▶ [DESCRIPTION OF THE TASK] Can you write out all of the lines below again, requests included, adding 10 to every coordinate in the answers? Leave the pictures out of your reply.

▶ [DATA EXTRACT]
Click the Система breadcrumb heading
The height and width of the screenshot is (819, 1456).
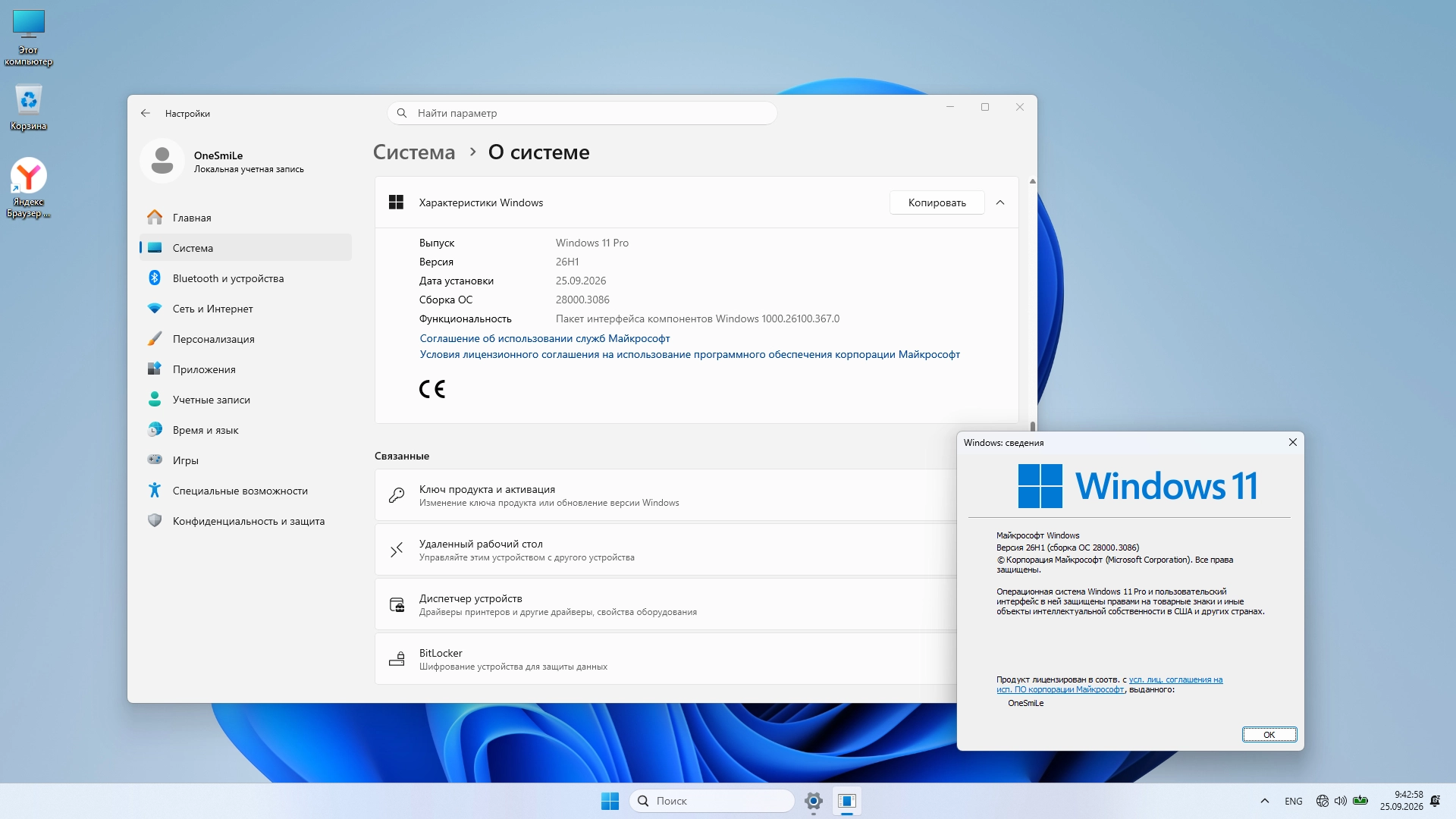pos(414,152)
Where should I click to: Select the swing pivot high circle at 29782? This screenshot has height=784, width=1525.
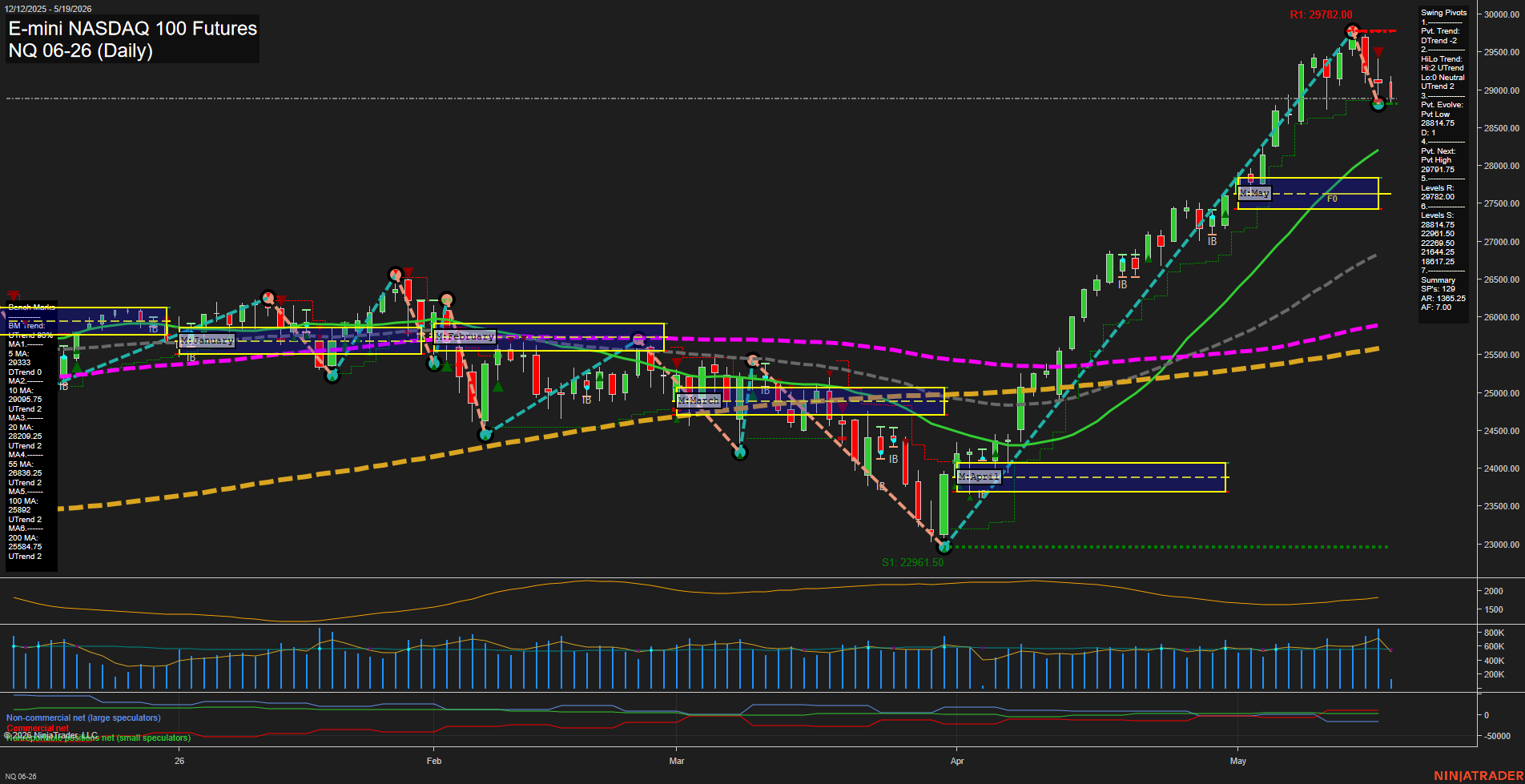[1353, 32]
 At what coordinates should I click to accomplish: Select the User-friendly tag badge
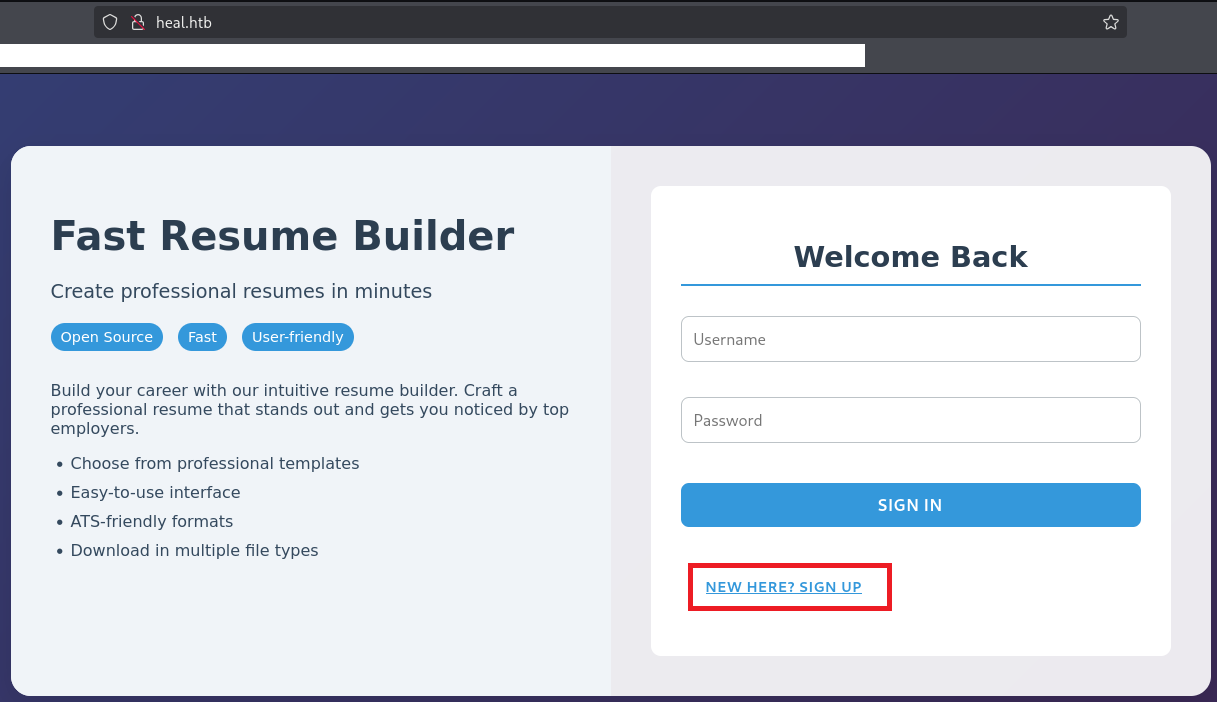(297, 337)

▶ [ANSWER IN FULL]
Click the Система breadcrumb heading
The height and width of the screenshot is (819, 1456).
pos(424,162)
Where should I click to: Select the swing pivot high circle at 29782? This screenshot has height=784, width=1525.
[1363, 42]
 At what coordinates should I click to accomplish: Select the User-friendly tag badge
(307, 347)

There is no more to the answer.